| Input data |
▼

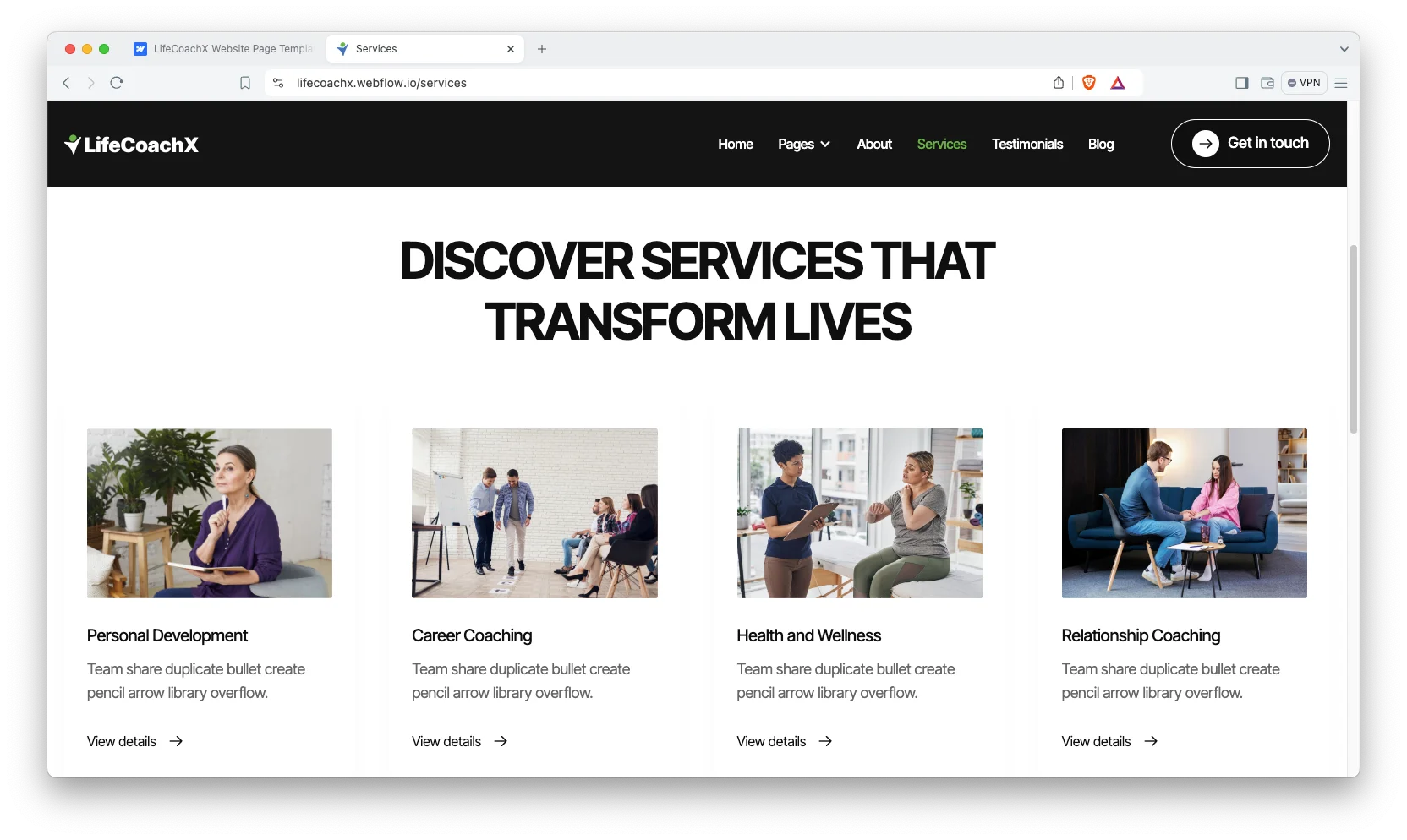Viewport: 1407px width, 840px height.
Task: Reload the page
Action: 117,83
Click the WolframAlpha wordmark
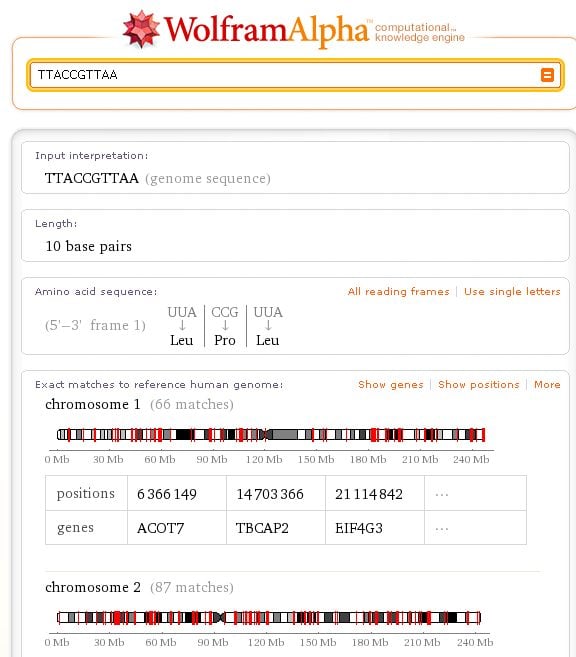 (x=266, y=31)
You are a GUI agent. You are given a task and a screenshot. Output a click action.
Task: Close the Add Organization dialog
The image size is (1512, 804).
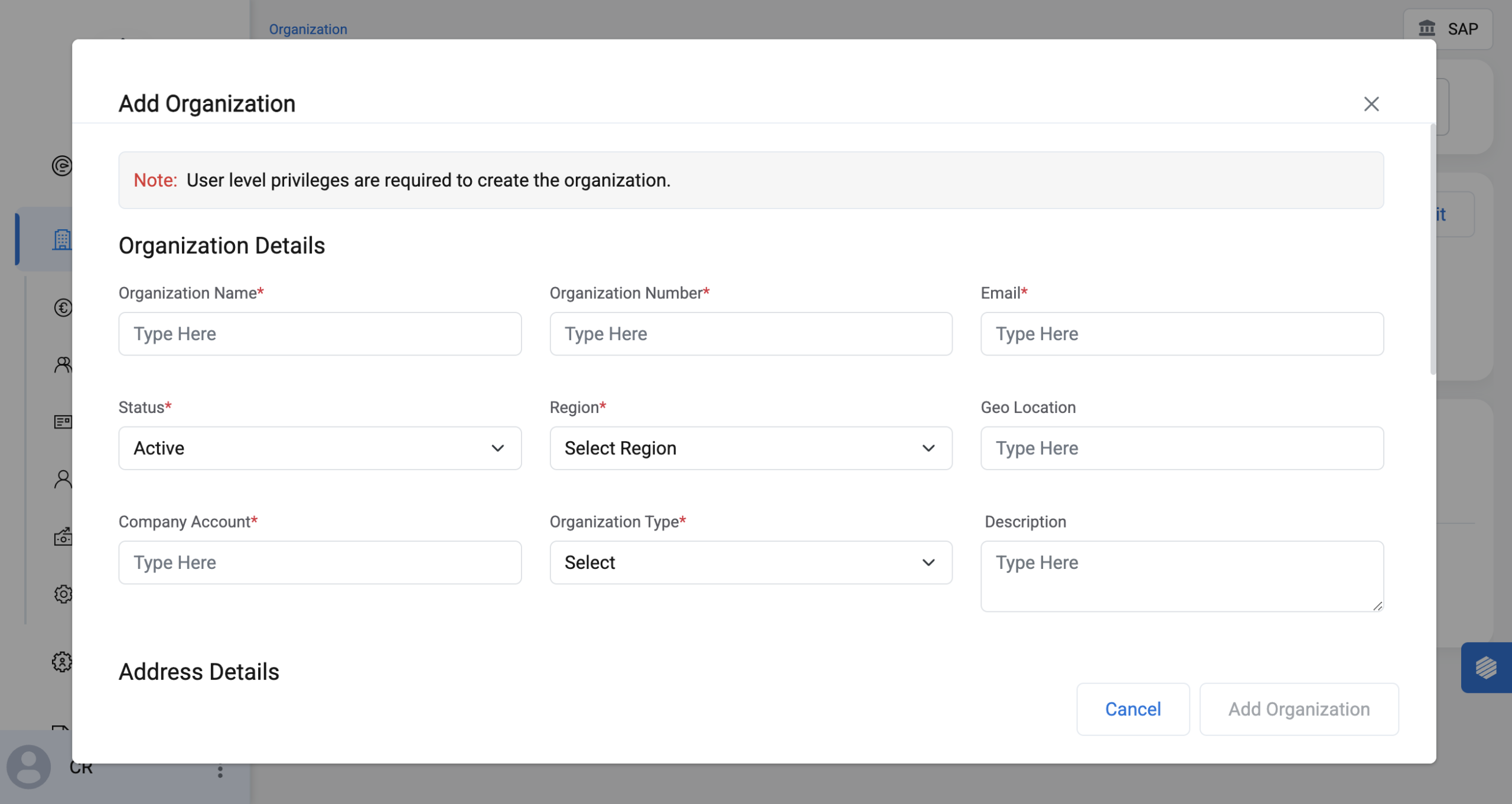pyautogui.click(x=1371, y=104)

▲
▼

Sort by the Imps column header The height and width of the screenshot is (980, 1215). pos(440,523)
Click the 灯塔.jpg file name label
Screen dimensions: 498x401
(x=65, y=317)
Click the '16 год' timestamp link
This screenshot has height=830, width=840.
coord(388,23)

▲
▼

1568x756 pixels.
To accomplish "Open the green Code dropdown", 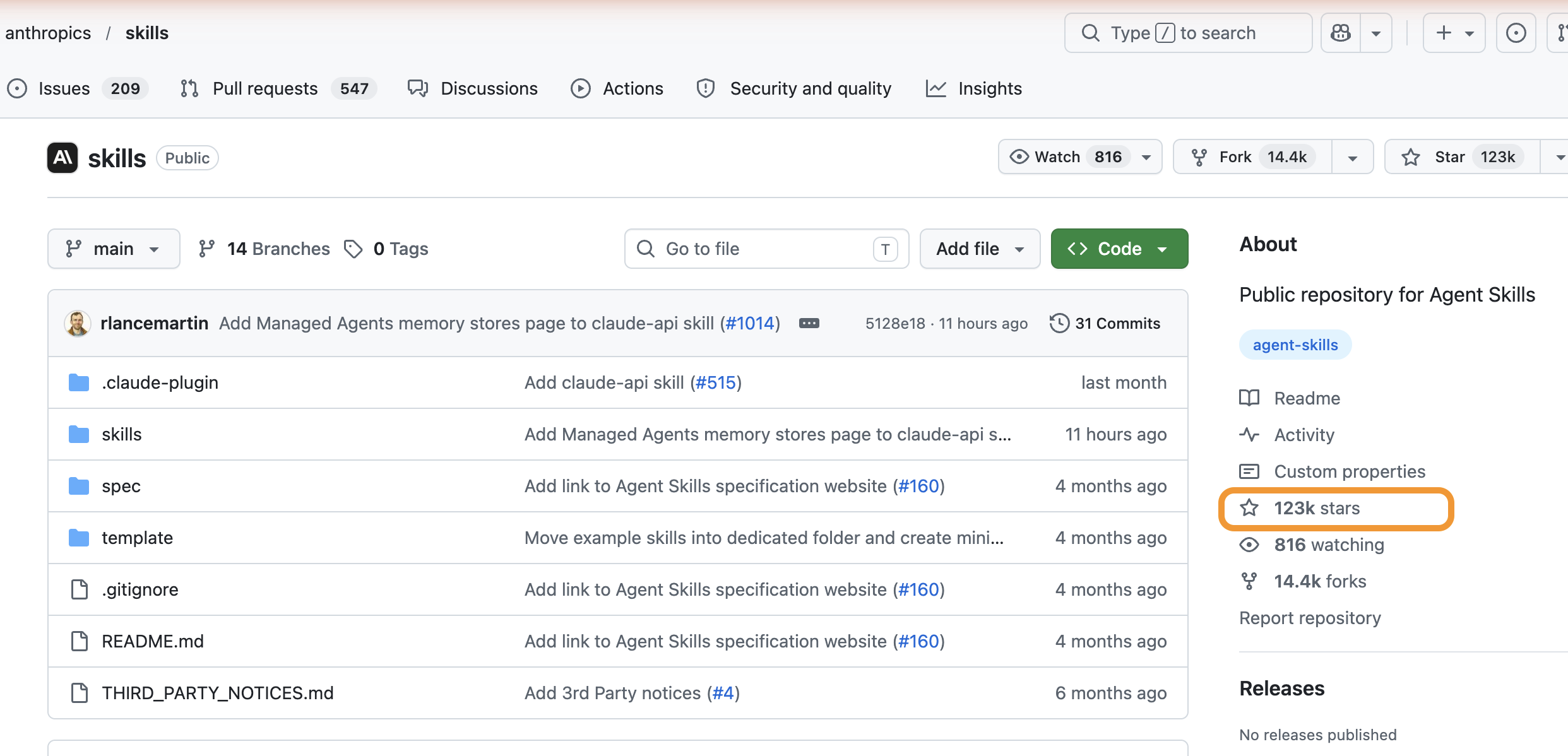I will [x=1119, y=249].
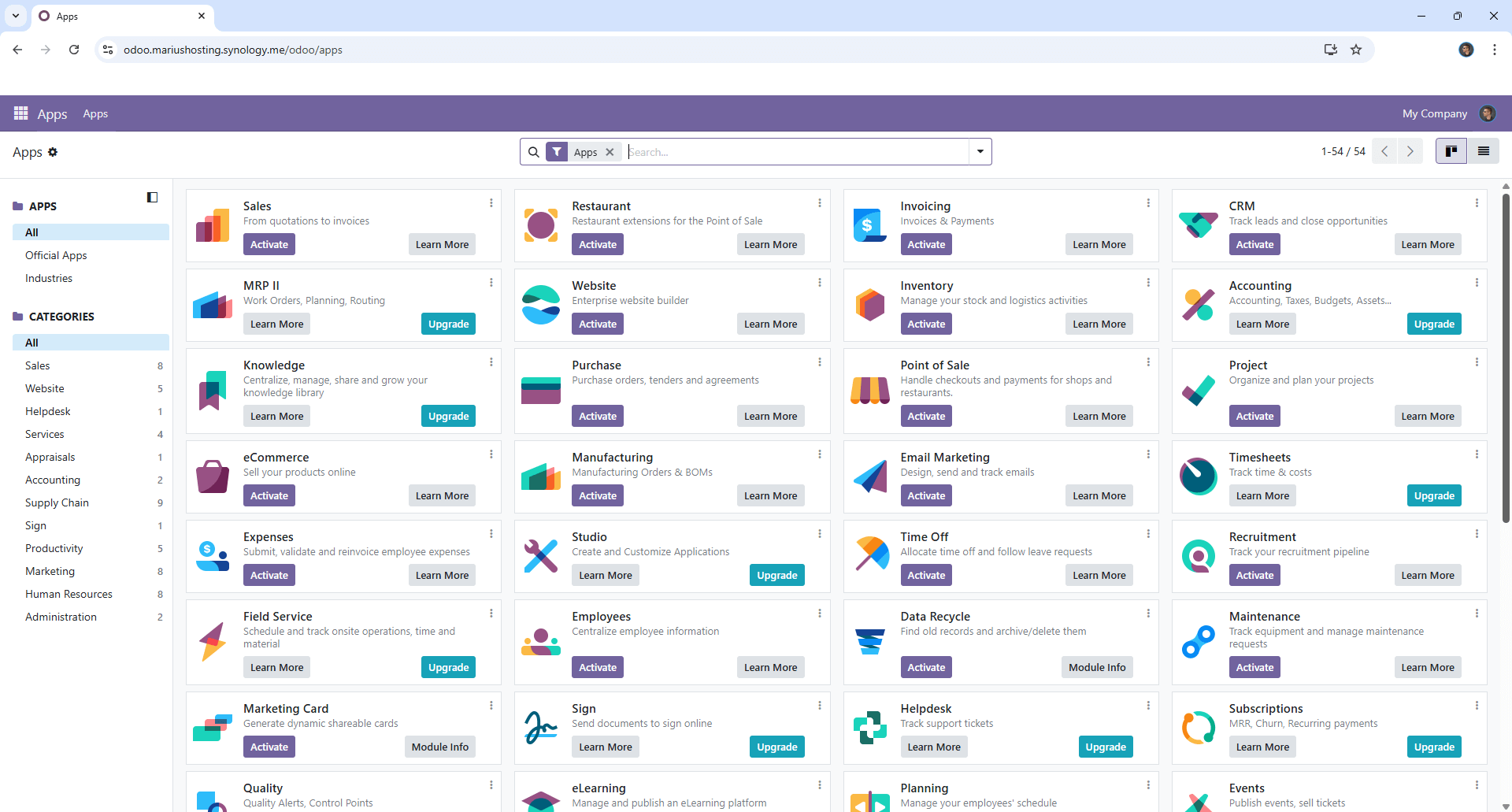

▲

| What you have to do |
Reproduce the lines from the line with "Click the '16 год' timestamp link" to the line with "coord(388,23)", both included, without any change.

| Exercise solution |
Click the '16 год' timestamp link
This screenshot has height=830, width=840.
coord(388,23)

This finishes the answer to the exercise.